The other way to to process it client side. So I just get back something like this:
Event Skill Count
Island Karate 2
Island Marksmen 1
Island Cook 1
Volcano Karate 2
Volcano Marksmen 1
And I loop through the results, reformatting it. But I hate that even more. Isn't the database supposed to do data?
So: what am I doing wrong? Am I expecting too much? Which is the lesser evil?
(As b3ta would say, apologies for length of post and for bad markup. :( )
Upvotes: 0
Views: 211
Reputation: 332701
This is a typical pivot query, because you are looking to convert data in rows into columns.
SELECT e.name,
MAX(CASE WHEN x.skill_name = 'Karate' THEN x.num_skill ELSE 0) END AS Karate,
MAX(CASE WHEN x.skill_name = 'Marksmen' THEN x.num_skill ELSE 0 END) AS Marksmen
FROM EVENT e
LEFT JOIN (SELECT um.eventid,
s.name AS skill_name,
COUNT(*) 'num_skill'
FROM SKILLS s
JOIN USER-M2M-SKILL us ON us.skillid = s.id
JOIN USER-M2M-EVENT um ON um.memberid = us.memberid
GROUP BY um.eventid, s.name) x ON x.eventid = e.id
GROUP BY e.name
...what does this have that a load of sub queries doesn't?
SELECTs as statements within the SELECT clause. IE:
SELECT x.name,
(SELECT COUNT(*) FROM TABLE)
...means that a separate query is run for every skill. If the queries were correllated - if they were tied together by an ID to make sure records sync'd with an event, then the count would be running for every event.
The approach is terribly inefficient. It is better to fetch the necessary values once, as I provided in my answer.

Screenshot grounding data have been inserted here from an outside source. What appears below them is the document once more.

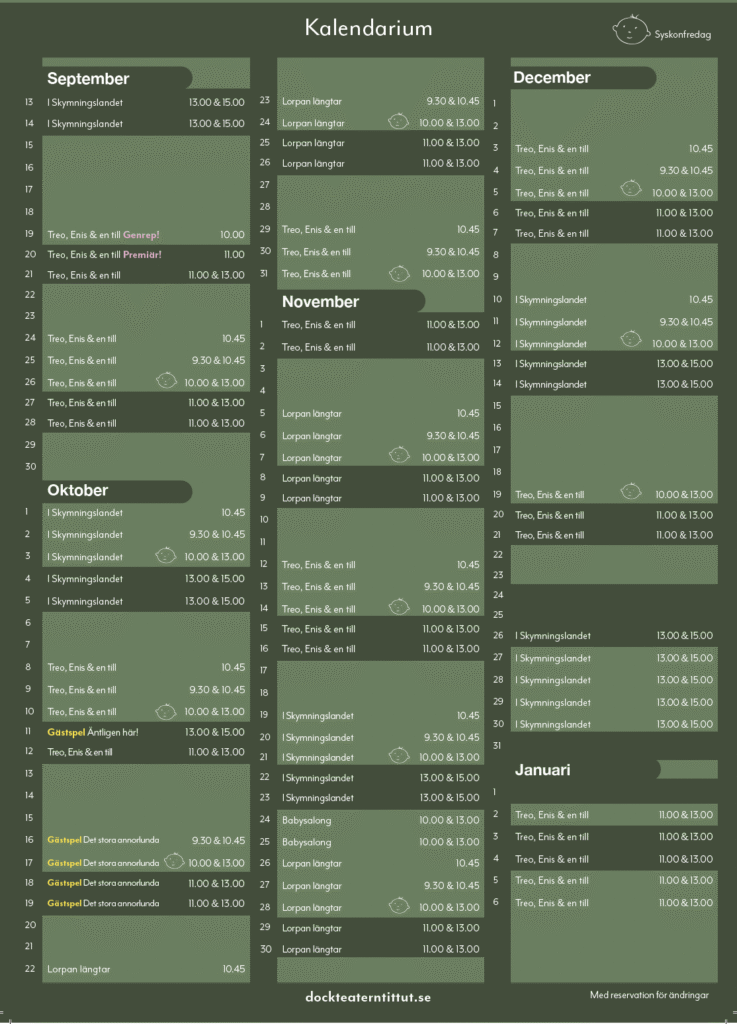This screenshot has width=737, height=1024.
Task: Click the pink Premiär! label on September 20
Action: coord(142,255)
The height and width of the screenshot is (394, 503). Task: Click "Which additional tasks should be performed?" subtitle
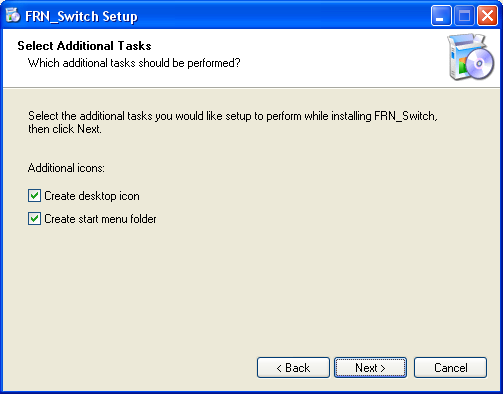134,63
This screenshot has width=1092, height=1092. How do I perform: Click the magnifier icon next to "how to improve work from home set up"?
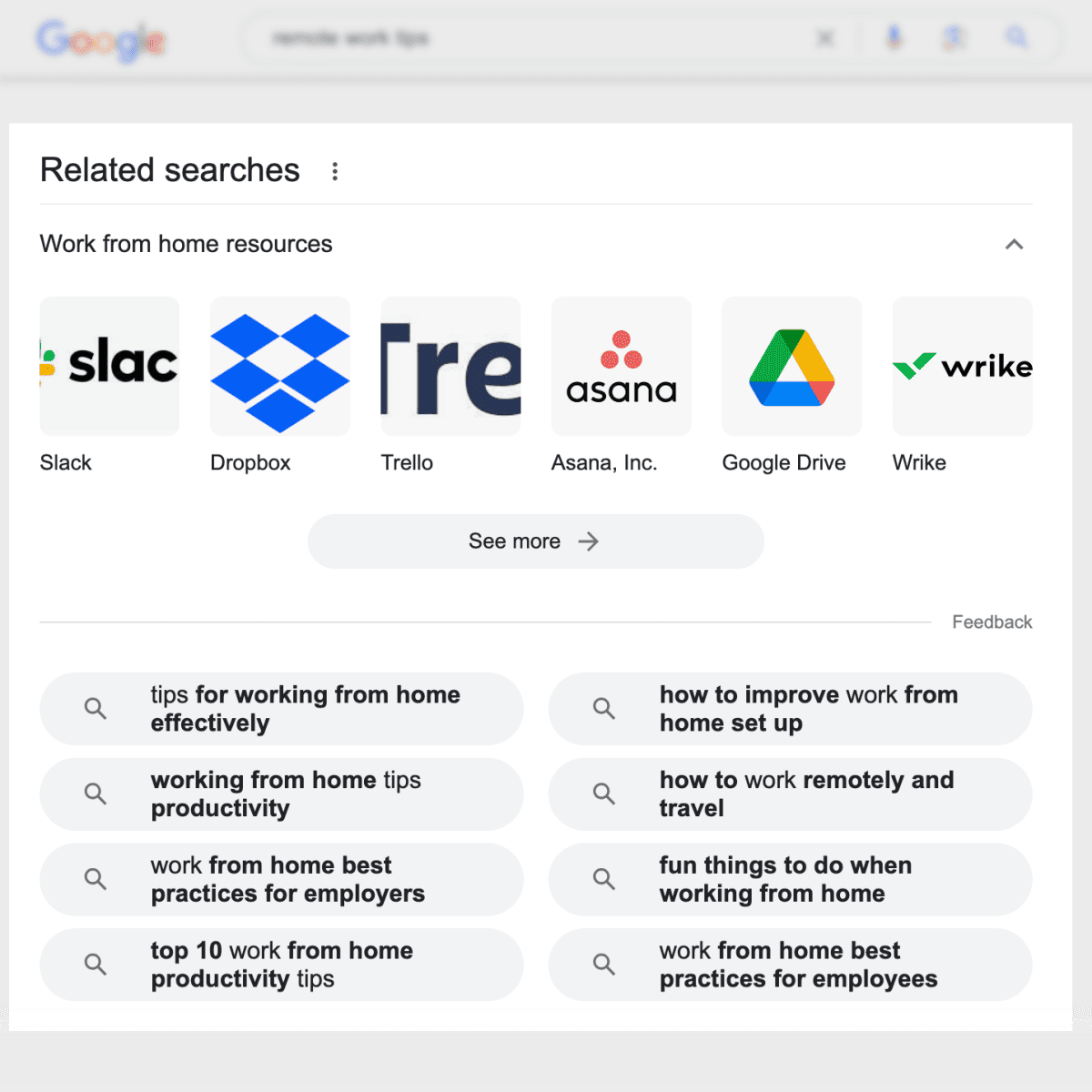click(x=603, y=709)
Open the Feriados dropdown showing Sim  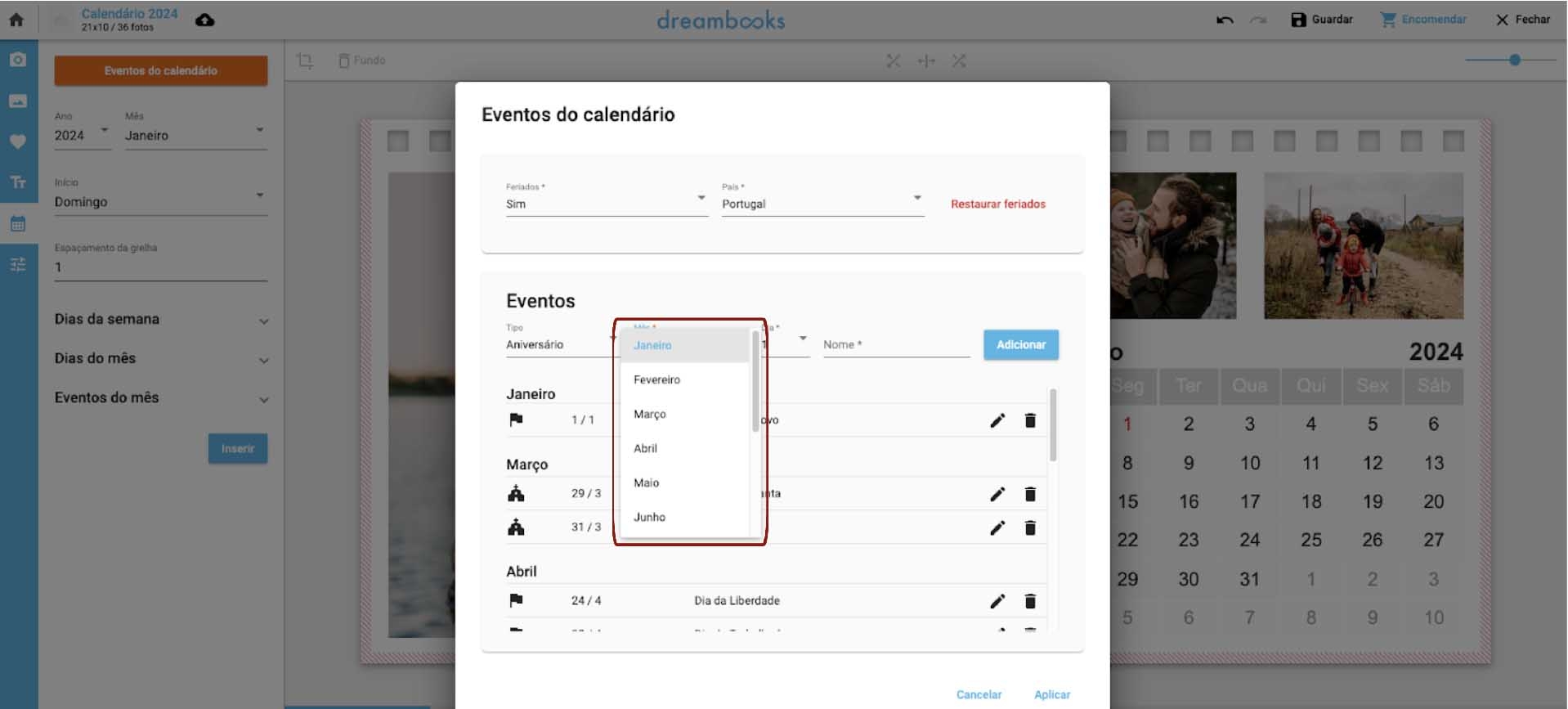605,204
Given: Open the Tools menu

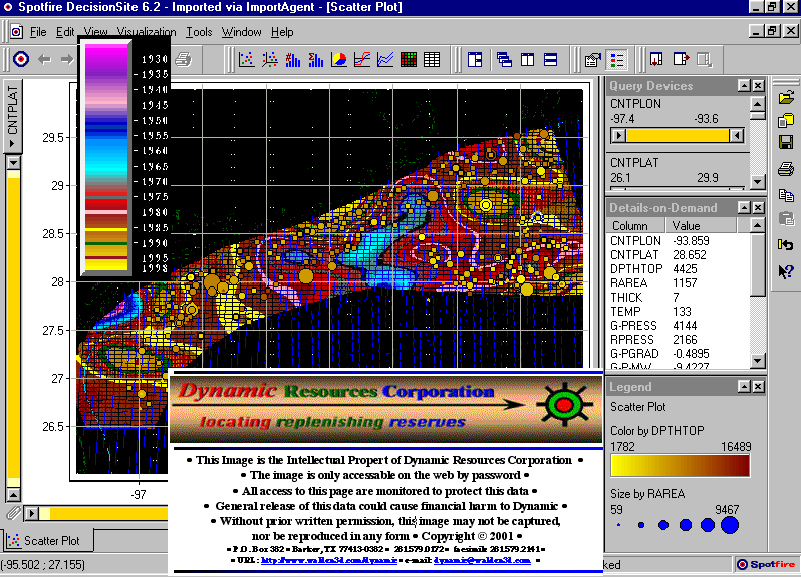Looking at the screenshot, I should tap(199, 32).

Regarding updating the query - it is possible to minimize the maintenance by implementing the query with dynamic SQL.
Upvotes: 1
Reputation: 10147
Who's b3ta?
As far as the database "doing data" that doesn't mean that client code will be free of all parsing and processing. And normalization in practice shouldn't b a goal in itself. You should also take into account ease of querying and performance.
Upvotes: 0
Reputation: 527238
Your second example, with "Event", "Skill", and "Count" as headers, is what you should expect from dynamically generated results from normalized data. Databases are not designed to format data for display (this isn't an Excel spreadsheet), they're designed to store data and return the meaning of that data. It's up to your code to display it in a nice fashion.
Upvotes: 0